The San Francisco Conservatory of Music (SFCM) announced today Jordyn Davis, 29, as the winner of the first jazz-specific prize of the Emerging Black Composers Project (EBCP).
As the winner of the Emerging Black Composers Project's Jazz Prize, Davis will receive a commissioning cash prize of $4,000 for the composition of a new 10-15 minute musical work set to premiere at SFCM next season. The ensemble will consist of a standard jazz big band or jazz orchestra, but can include the addition of other instruments and sections.
"It's wonderful to join this lineage of artists I know who have come through the EBCP," Jordyn Davis said. "I met Trevor Weston, who was awarded the first EBCP prize, via the Composing Inclusion initiative, and Sumi Tonooka, who was also a winner, is a great friend and mentor of mine. She told me, 'You need to be a part of this.' So I thought, 'I'm going to submit an orchestral work and a jazz work,” Davis added.
Davis will also receive mentorship from EBCP committee members, and resources to workshop her piece ahead of its premiere.
“The EBCP Jazz Prize is the continuation of SFCM's commitment to cultivating and spearheading the next generation of great Black composers,” said Jason Hainsworth, Executive Director of the Roots, Jazz, and American Music (RJAM) program and Associate Dean of Diversity, Equity, and Inclusion and Special Advisor to the President at SFCM. “Jazz is America's homegrown art form and I'm extremely proud that the inaugural winner of the Jazz Prize is a talented Black woman.

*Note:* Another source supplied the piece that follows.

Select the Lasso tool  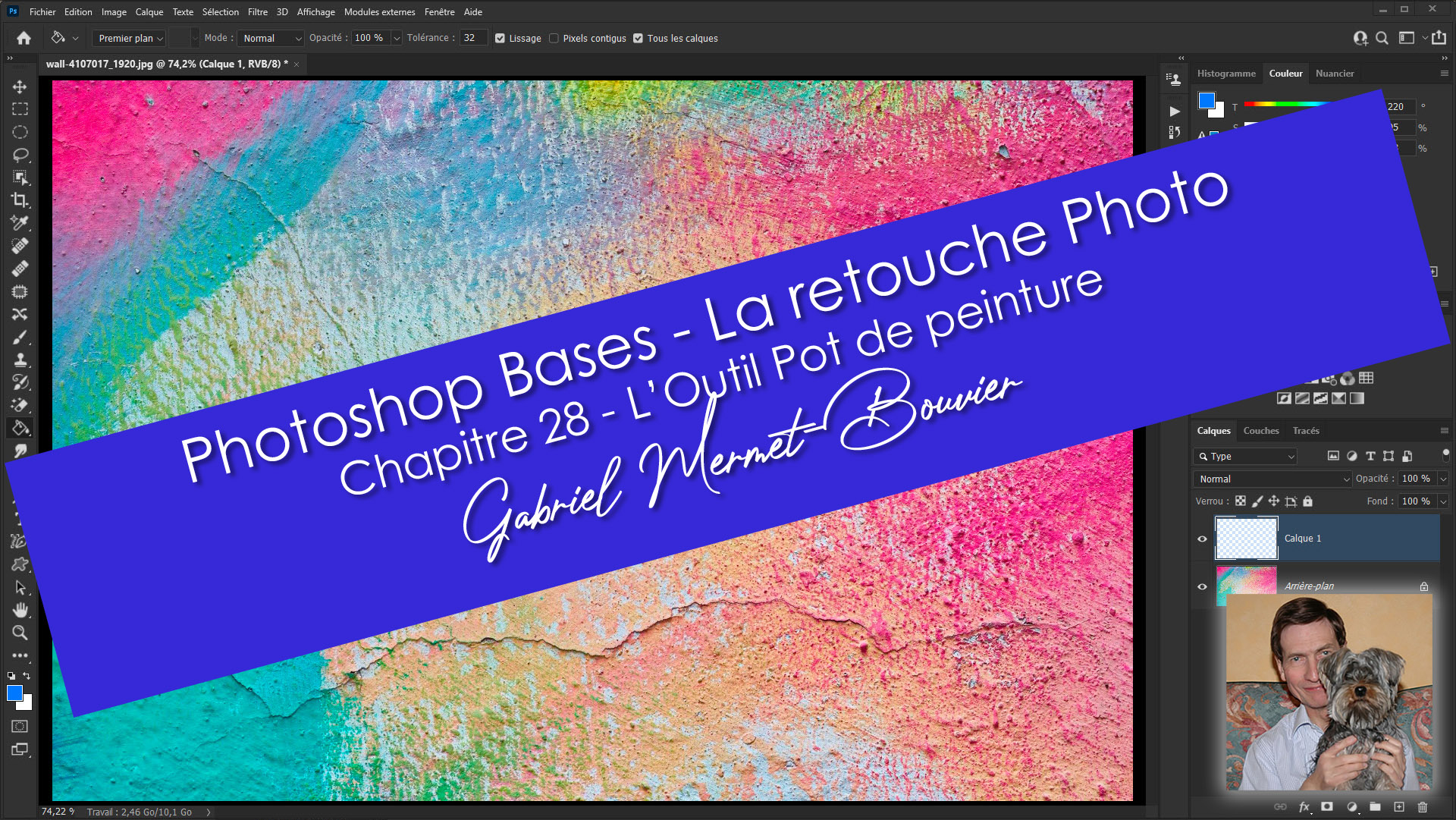point(20,155)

I can't wait to hear what Jordyn composes for us to perform,” he added.
Davis was selected as the winner through a review process overseen by the EBCP.
This new award is in addition to the SFCM and the San Francisco Symphony’s EBCP Michael Morgan Prize, and the Cabrillo Emerging Black Composers Prize. With Davis winning this prize and commission she is now the 11th winner in total since the EBCP began. This exciting win is in line with the EBCP’s ongoing goal of spotlighting early-career Black American composers and their music. It was launched in 2020 with the first-place commission awarded to Trevor Weston in June 2021.
Born in 1995 in Detroit, Michigan, Davis is a pioneering force in contemporary music, celebrated for her versatility as a bassist, vocalist, and multi-instrumentalist. Davis made history as the first African-American woman to earn a Bachelor’s Degree in Music Composition from Michigan State University, where she also became the first student to receive simultaneous degrees in Music Composition and Jazz Studies.
"I am an American composer, but I don't just do this one thing," Davis said. "I'm a songwriter. I love film music. I became an orchestrator and studied composition. I learned how to do all of these things, but being a jazz musician and being a bass player is a huge part of my musical identity and my spirituality."
After completing a Master’s Degree in Jazz Studies, Davis moved to Brooklyn, NY, where she was named an inaugural Jazz Leader Fellow at the Brooklyn Conservatory of Music in 2021. In 2024, she was selected as one of three inaugural New York Community Trust Van Lier Fellows with the American Composers Orchestra.
Applications open for next year's Emerging Black Composers Project on November 1, 2024.